PROBLEM TO WORK ON |
Could you print everything from the line containing "What do you see at coordinates (118, 94)" down to the end of the rows, including both ends, without changing a character?
#### MATERIAL FOR THIS EXERCISE ####
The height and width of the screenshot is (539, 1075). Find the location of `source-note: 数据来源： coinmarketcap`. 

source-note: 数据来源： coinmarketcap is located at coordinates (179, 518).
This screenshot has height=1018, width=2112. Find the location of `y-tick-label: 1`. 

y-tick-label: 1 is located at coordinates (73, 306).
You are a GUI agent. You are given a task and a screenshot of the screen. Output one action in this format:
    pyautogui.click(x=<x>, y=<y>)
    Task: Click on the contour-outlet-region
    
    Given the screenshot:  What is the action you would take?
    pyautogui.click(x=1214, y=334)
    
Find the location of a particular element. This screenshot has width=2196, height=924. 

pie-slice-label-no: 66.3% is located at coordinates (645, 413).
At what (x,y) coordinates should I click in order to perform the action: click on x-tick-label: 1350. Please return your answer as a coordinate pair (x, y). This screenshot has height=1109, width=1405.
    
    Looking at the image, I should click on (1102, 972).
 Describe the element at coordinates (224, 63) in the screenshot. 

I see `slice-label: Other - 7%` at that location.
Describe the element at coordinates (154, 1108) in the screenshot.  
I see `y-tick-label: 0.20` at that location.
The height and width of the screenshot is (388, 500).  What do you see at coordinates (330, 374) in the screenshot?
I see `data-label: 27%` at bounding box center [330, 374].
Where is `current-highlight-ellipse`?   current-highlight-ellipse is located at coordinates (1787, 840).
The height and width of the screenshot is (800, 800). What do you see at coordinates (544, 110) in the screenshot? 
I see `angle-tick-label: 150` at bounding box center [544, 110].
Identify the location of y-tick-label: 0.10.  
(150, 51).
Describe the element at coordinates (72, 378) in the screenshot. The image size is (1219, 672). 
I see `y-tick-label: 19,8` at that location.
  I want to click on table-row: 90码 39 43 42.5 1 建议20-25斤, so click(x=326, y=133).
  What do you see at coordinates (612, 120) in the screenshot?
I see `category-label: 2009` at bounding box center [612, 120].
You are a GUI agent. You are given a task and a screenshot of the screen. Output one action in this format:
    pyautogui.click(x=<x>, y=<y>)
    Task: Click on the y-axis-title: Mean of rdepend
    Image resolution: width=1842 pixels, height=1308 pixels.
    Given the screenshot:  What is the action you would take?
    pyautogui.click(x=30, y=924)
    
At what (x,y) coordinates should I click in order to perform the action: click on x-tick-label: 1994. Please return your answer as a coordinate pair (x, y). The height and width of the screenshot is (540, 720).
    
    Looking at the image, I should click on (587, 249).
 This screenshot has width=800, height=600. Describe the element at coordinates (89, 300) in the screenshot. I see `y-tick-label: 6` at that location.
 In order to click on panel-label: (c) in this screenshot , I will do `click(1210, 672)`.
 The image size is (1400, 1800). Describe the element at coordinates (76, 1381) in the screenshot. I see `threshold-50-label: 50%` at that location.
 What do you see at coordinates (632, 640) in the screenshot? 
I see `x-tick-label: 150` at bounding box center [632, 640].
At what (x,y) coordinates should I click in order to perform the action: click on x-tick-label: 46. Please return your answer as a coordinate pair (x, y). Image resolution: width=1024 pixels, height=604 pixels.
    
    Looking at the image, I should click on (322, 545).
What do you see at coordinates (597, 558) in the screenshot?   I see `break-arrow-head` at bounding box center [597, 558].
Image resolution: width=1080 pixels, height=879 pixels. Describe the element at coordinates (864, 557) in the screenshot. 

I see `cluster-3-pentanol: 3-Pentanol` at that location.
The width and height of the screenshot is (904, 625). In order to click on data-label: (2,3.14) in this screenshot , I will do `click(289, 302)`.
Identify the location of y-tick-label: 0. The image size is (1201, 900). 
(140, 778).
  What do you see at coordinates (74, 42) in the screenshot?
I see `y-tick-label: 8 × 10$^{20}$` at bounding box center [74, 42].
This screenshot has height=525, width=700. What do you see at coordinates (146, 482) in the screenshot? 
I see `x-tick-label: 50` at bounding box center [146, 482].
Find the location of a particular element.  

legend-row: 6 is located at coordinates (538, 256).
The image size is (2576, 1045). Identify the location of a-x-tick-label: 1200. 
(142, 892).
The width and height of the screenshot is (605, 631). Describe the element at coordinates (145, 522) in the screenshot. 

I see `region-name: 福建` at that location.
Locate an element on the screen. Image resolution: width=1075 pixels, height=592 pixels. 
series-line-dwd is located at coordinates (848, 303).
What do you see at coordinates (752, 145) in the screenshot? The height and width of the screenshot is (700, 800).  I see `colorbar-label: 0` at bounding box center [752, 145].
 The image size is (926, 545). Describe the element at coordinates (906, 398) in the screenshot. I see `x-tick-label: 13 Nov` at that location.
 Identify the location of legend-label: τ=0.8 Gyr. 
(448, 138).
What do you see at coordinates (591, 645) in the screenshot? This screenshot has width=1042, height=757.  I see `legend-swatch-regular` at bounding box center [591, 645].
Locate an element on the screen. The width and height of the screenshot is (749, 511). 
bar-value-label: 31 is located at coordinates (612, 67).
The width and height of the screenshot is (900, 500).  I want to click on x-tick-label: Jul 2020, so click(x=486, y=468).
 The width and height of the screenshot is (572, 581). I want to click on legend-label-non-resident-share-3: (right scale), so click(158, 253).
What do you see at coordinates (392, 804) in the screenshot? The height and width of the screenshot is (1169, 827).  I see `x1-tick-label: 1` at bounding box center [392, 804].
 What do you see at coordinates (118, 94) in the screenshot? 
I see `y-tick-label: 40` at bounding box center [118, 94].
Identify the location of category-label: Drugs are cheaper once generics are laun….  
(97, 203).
####
SOLUTION |
 What do you see at coordinates (118, 94) in the screenshot? 
I see `y-tick-label: 40` at bounding box center [118, 94].
Identify the location of category-label: Drugs are cheaper once generics are laun….  
(97, 203).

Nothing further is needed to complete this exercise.